Wanda mulai mengukur setiap inchi tubuh Hulya. Ia juga mengukur tubuh Athar. "Catat semua yah." Ucapnya, pada asistennya.
Athar meminta Wanda agar bagian perut istrinya jangan terlalu ketat karena Hulya sedang hamil. Wanda mengiyakan permintaan klien vvip-nya ini.
Masih ada waktu empat hari lagi. Baju Athar dan Hulya akan di kirim setelah selesai di buat. Kini keduanya pamit dari sana dan melanjutkan lagi jalan jalannya.
Hulya menyandarkan kepalanya ke lengan suaminya. Athar tersenyum simpul melihat istrinya. "Mau makan apa sayang?"
"Apa aja mas, yang penting enggak bikin mual."
"Kamu lemes banget sayang hari ini."
"Enggak tahu mas. Aku takut kehilangan kamu mas." Lirih Hulya.
Athar berhenti berjalan dan memandang istrinya yang di liputi kecemasan semenjak Maira menghubunginya. Ia berusaha meyakinkan istrinya agar tak khawatir.
Pria berbadan atletis ini tahu dari mamihnya jika wanita hamil sangat sensitif. Sebisa mungkin dirinya akan membuat istrinya ini tak berpikir macam macam padanya.
"Kita makan dulu habis itu pulang yah."
"Iya mas."
-
-
-
Tangan Hulya sedari tadi hanya mengaduk-aduk makanan. Athar yang meliriknya langsung mengambil sendok di tangan istrinya. Lamunan Hulya buyar, ia meminta lagi sendok yang diambil suaminya.

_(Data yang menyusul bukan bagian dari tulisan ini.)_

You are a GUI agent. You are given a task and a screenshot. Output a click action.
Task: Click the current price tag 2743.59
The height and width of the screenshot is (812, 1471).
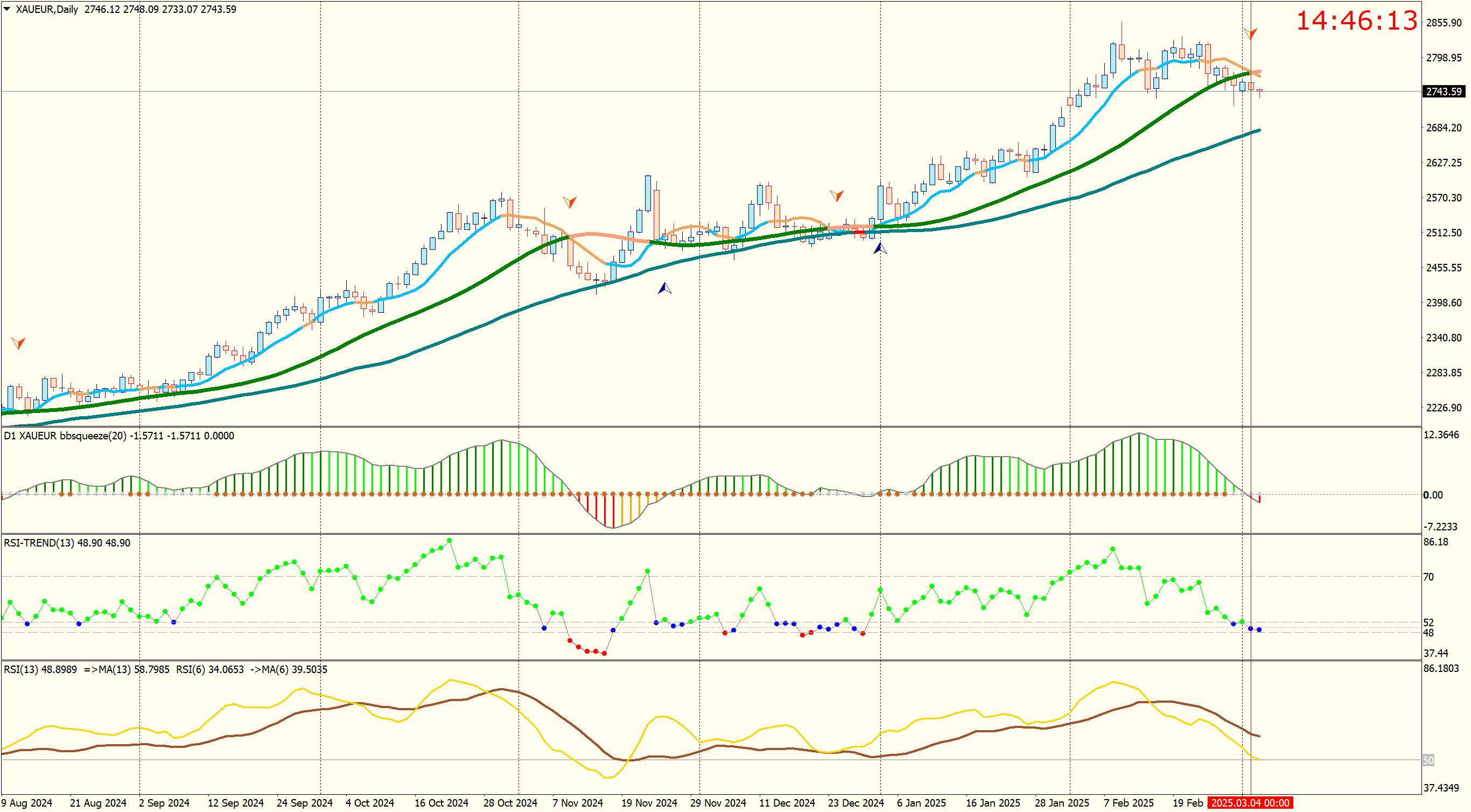tap(1444, 92)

"Aku aja yang suapin kamu lama. Jangan terlalu banyak berpikir. Tidak akan terjadi apapun." Ucap Athar yang sedikit mengulti istrinya agar tak berpikiran buruk.
"Iya mas."
Athar menyuapi istrinya dengan lembut. Senyum Hulya yang teduh membuat Athar semakin mencintainya.
Banyak mata memandang ke arah pasangan ini. Beberapa wanita yang melihatnya juga merasa tersentuh atas sikap Athar.
"Makasih ya mas. Aku bisa makan sendiri kok."
"Cukup pikirkan aku dan anak kita, mengerti?"
"Iya mas."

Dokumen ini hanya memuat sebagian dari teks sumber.